[start of Extracted information]

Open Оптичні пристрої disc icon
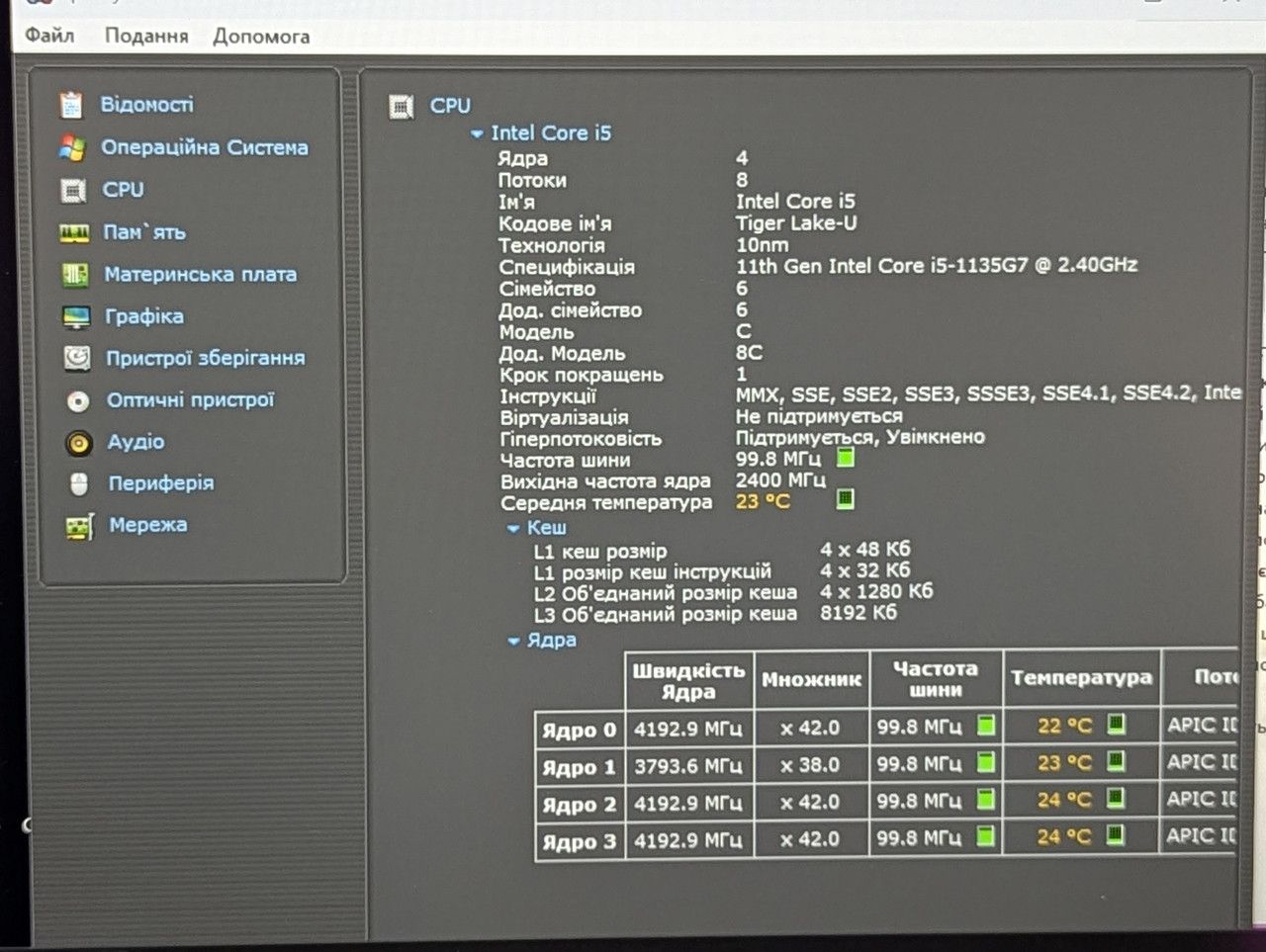Screen dimensions: 1266x952 78,401
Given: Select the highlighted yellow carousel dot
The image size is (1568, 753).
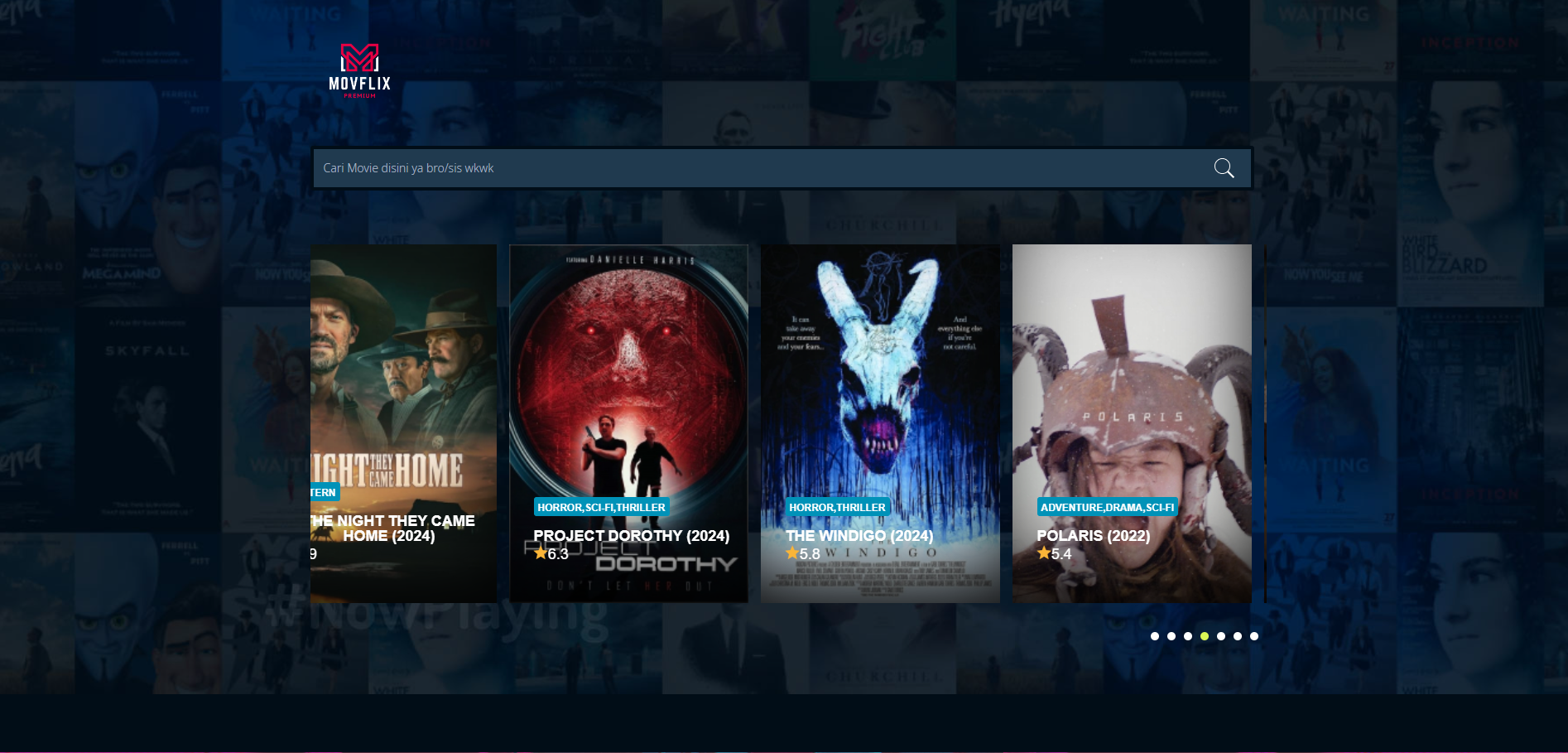Looking at the screenshot, I should point(1205,636).
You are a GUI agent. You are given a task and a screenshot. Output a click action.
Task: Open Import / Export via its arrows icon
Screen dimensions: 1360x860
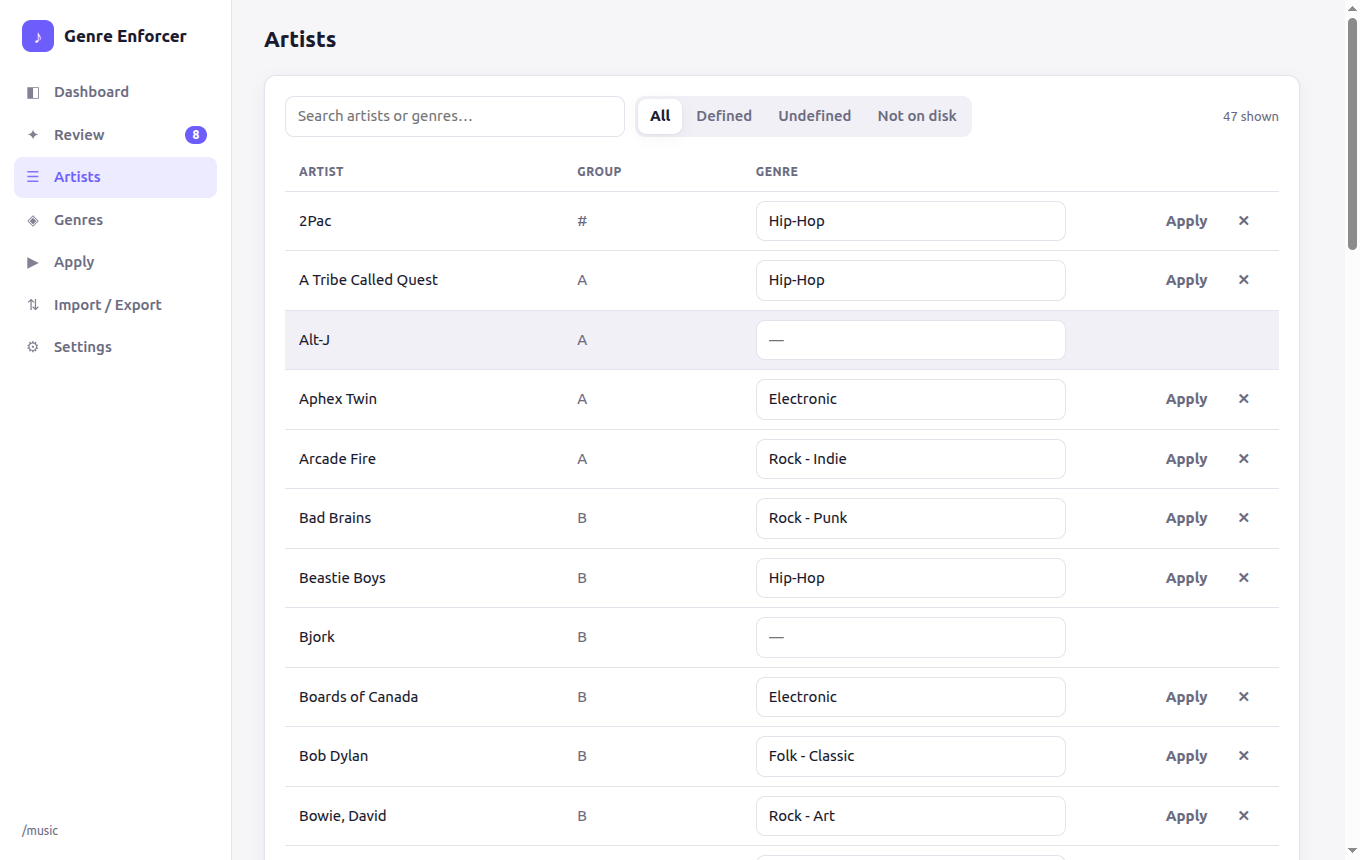[x=33, y=305]
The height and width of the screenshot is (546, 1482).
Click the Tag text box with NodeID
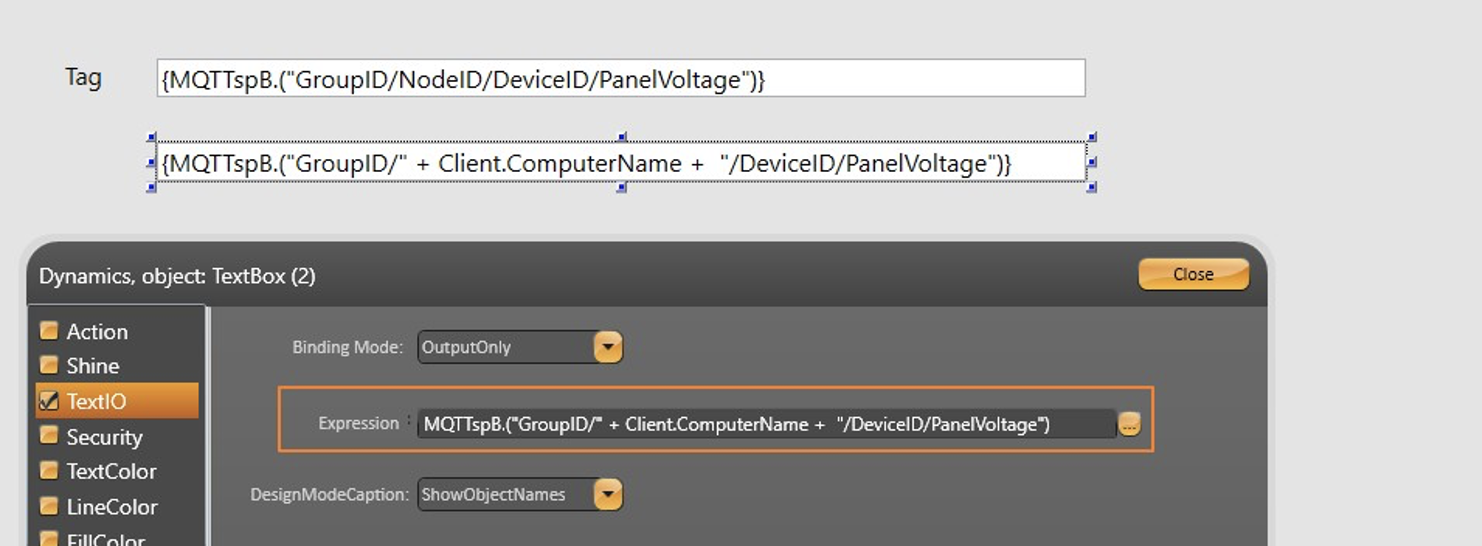click(x=620, y=79)
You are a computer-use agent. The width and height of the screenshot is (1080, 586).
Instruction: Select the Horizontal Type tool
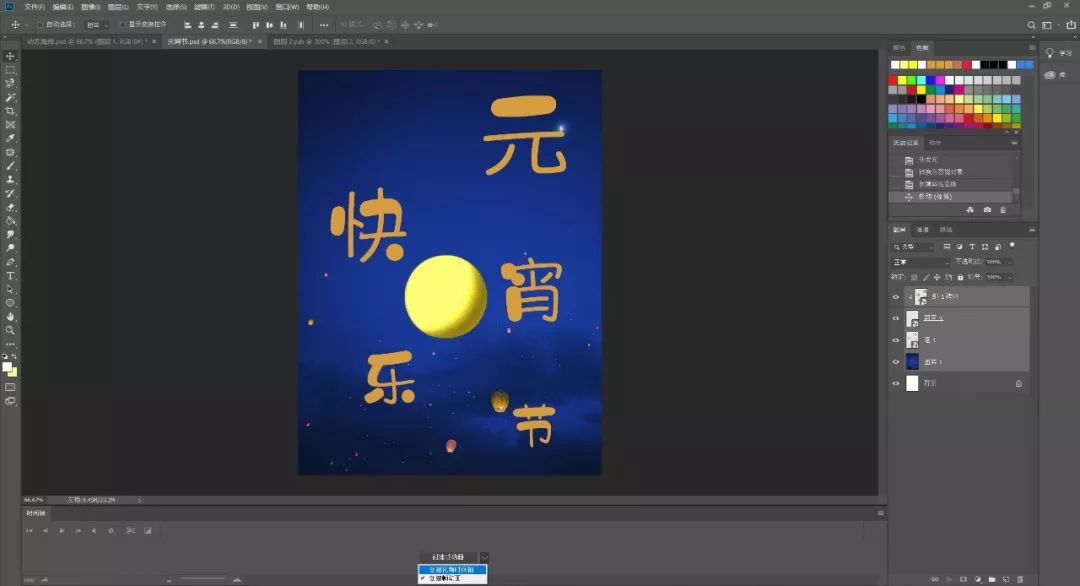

[end of Extracted information]

[What you are asked to do] Starting with the first line of the items and continuing through the line containing "[x=33, y=305]", rewrite the lines with "carousel dot" replaced by "slider dot" and everything else unchanged. Leave the pictures out of the rewritten lines.

[Answer to this task]
Open Оптичні пристрої disc icon
Screen dimensions: 1266x952 78,401
Given: Select the highlighted yellow slider dot
The image size is (1568, 753).
Looking at the screenshot, I should point(1205,636).
You are a GUI agent. You are given a task and a screenshot. Output a click action.
Task: Open Import / Export via its arrows icon
Screen dimensions: 1360x860
[x=33, y=305]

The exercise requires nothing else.